Kung was killed at 2nd and University in August 2014 just ten days before the dangerous paint-only bike lane on the street was upgraded to a protected bike lane. Though the person who turned the truck into her path had been texting around the time of the collision, he was not charged.
Kung was a new mother on her way to work as an attorney at Perkins Coie. She had already made a big splash in her young career by working on a case that helped overturn Don’t Ask Don’t Tell.
Some details of the settlement are confidential, the Times reports:
The payment resolves a claim that the city’s “failure to prepare an adequate traffic-control plan created dangerous conditions for bicyclists,” according to a claims list from the city’s risk-management division.
…
City staff and David Whedbee, a lawyer for Kung’s fiancée, said a confidentiality agreement precludes discussion of settlement details.
A check sent June 21 represents only its share of the settlement, which includes other parties, said Julie Moore, spokeswoman for the city Department of Finance and Administrative Services.

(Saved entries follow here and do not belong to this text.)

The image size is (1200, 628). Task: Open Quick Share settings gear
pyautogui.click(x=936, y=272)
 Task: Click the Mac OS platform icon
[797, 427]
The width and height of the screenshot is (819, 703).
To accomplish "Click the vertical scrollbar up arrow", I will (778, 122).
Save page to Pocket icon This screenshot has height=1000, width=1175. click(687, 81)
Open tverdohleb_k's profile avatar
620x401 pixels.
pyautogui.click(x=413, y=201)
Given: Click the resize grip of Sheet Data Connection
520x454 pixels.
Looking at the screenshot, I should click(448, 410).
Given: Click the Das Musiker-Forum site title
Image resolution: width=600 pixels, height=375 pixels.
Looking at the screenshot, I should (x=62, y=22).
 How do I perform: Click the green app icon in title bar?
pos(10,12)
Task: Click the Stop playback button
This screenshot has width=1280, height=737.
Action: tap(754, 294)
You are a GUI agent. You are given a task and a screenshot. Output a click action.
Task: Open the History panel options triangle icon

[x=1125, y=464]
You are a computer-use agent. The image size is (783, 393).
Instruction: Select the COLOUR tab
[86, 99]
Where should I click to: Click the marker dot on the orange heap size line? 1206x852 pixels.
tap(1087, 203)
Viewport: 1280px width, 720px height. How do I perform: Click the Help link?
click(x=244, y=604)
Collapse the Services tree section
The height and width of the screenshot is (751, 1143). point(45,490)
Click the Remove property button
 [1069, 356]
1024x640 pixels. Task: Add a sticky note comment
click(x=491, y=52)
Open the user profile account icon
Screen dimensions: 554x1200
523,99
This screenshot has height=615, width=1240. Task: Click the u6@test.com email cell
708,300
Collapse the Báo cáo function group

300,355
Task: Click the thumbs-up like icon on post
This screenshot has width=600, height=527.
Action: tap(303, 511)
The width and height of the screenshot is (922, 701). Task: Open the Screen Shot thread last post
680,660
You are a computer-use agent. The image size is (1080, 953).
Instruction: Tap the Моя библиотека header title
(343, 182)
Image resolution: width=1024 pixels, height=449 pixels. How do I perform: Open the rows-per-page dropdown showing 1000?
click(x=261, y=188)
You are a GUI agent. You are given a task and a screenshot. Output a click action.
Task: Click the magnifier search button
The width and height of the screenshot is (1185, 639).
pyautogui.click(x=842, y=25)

The city would not identify the other parties.
Comments
18 responses to “Times: Seattle settles Kung estate claim for $3.5 million”
To quote @kptrease, “If the city had spent this money on great bike infrastructure years ago, we’d have it now. And a little girl would have her mom.”
So disappointing that we continue to delay the downtown bike network.
The sad thing is that the budget for fixing the bike infrastructure and the budget for settling lawsuits for, among other things, failing to fix the bike infrastructure, are different budgets. So as reasonable as it seems from the outside to just do the right thing with the money instead of spending it like this, the reality is that the city doesn’t fix everything and skates along due to the fact that people don’t die on so much of the infrastructure it hasn’t adequately maintained, only to pay out settlements like this when it does.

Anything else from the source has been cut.